(EXERCISE REQUIREMENTS) Once you find the line with "Task: Select the Load: 10/06 job tab", output it and every line after it exactly, through the last line of the listing, but no pictures.

(RECORDS SHOWN)
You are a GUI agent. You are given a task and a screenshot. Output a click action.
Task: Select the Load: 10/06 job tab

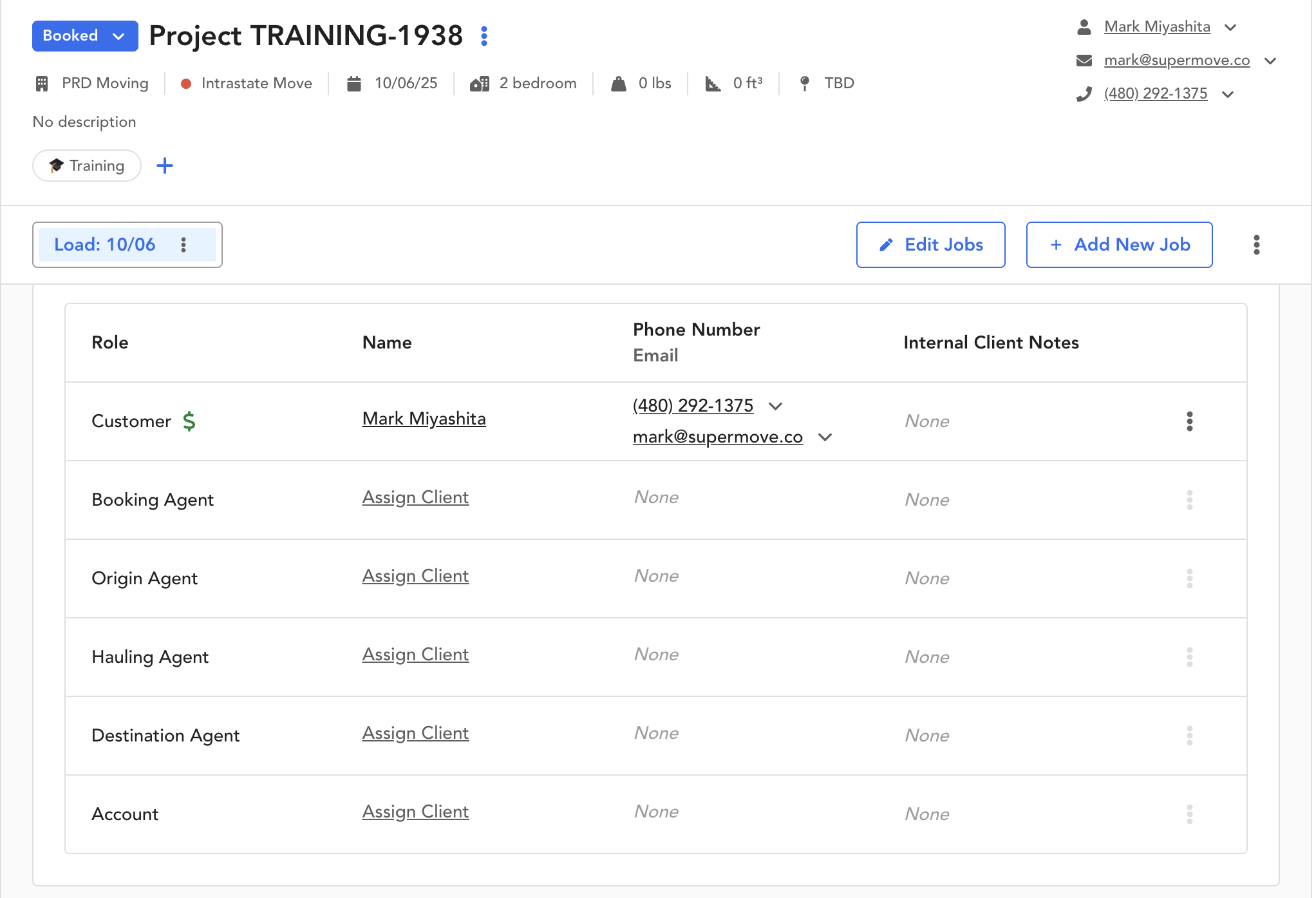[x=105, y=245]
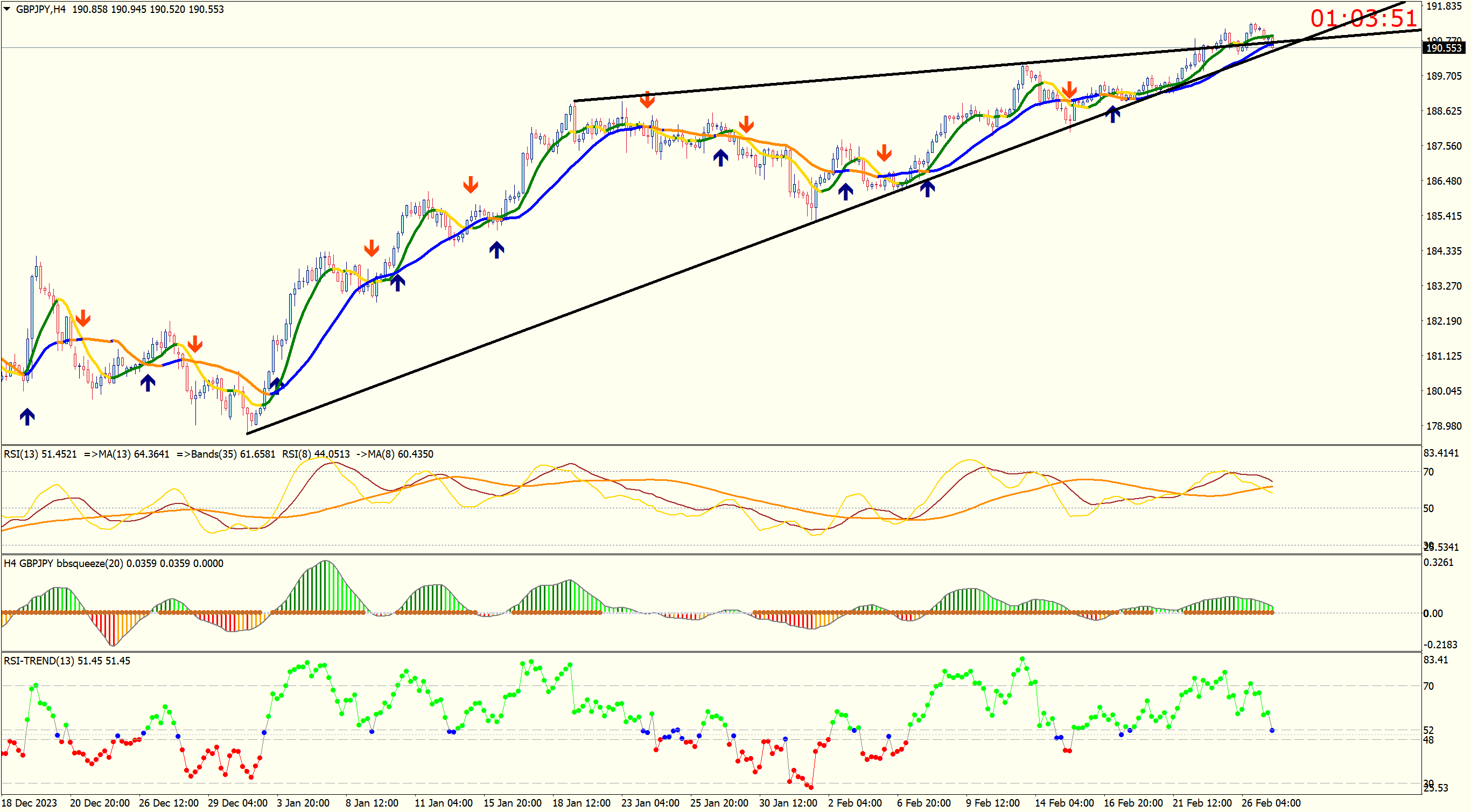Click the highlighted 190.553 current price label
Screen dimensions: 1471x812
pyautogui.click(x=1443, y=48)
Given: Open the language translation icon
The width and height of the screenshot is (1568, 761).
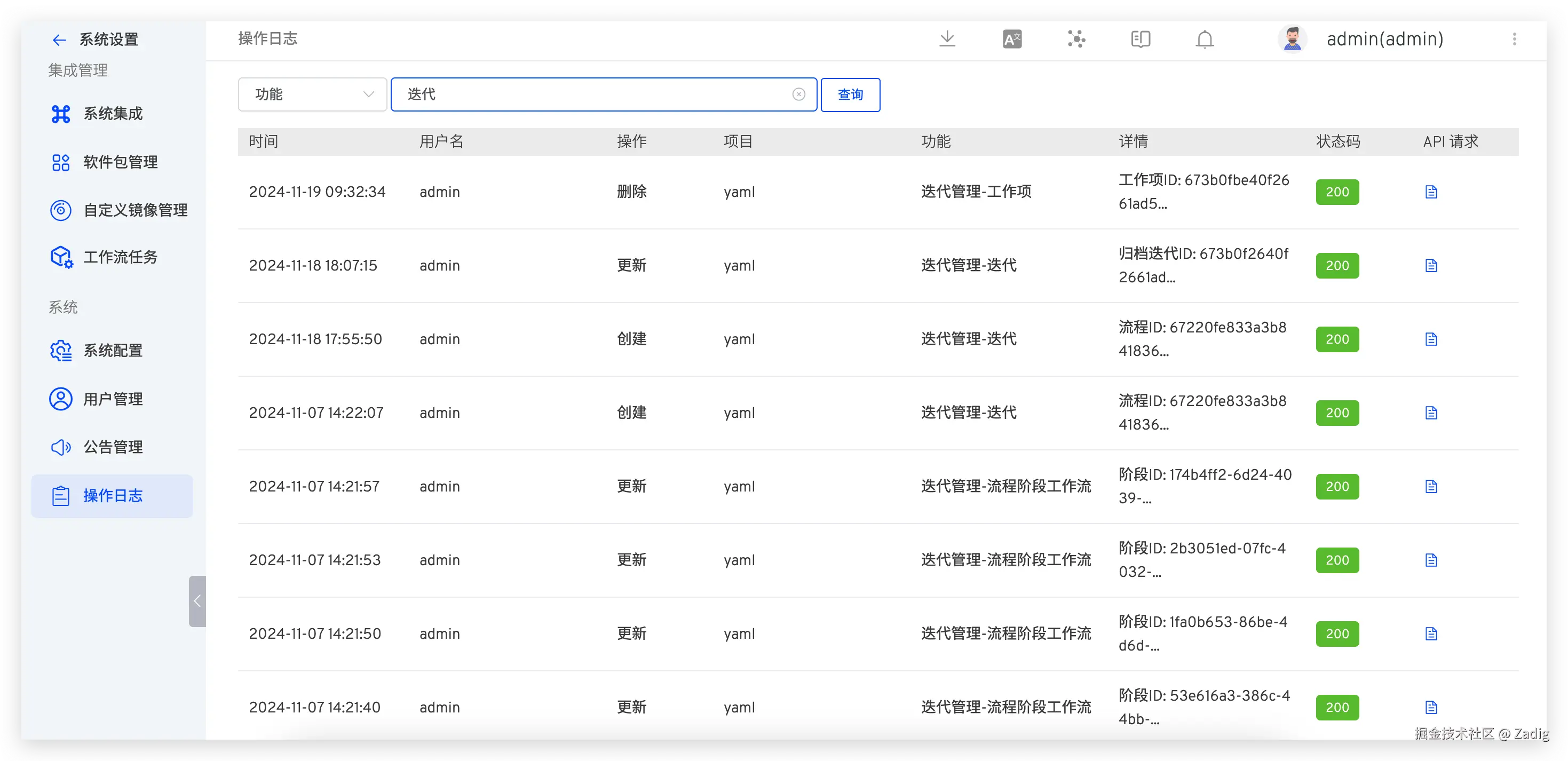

(TASK SOLUTION)
Task: Select the Load: 10/06 job tab

[x=105, y=245]
Click the highlighted 190.553 current price label
Screen dimensions: 1471x812
pyautogui.click(x=1443, y=48)
Given: Open the language translation icon
The width and height of the screenshot is (1568, 761).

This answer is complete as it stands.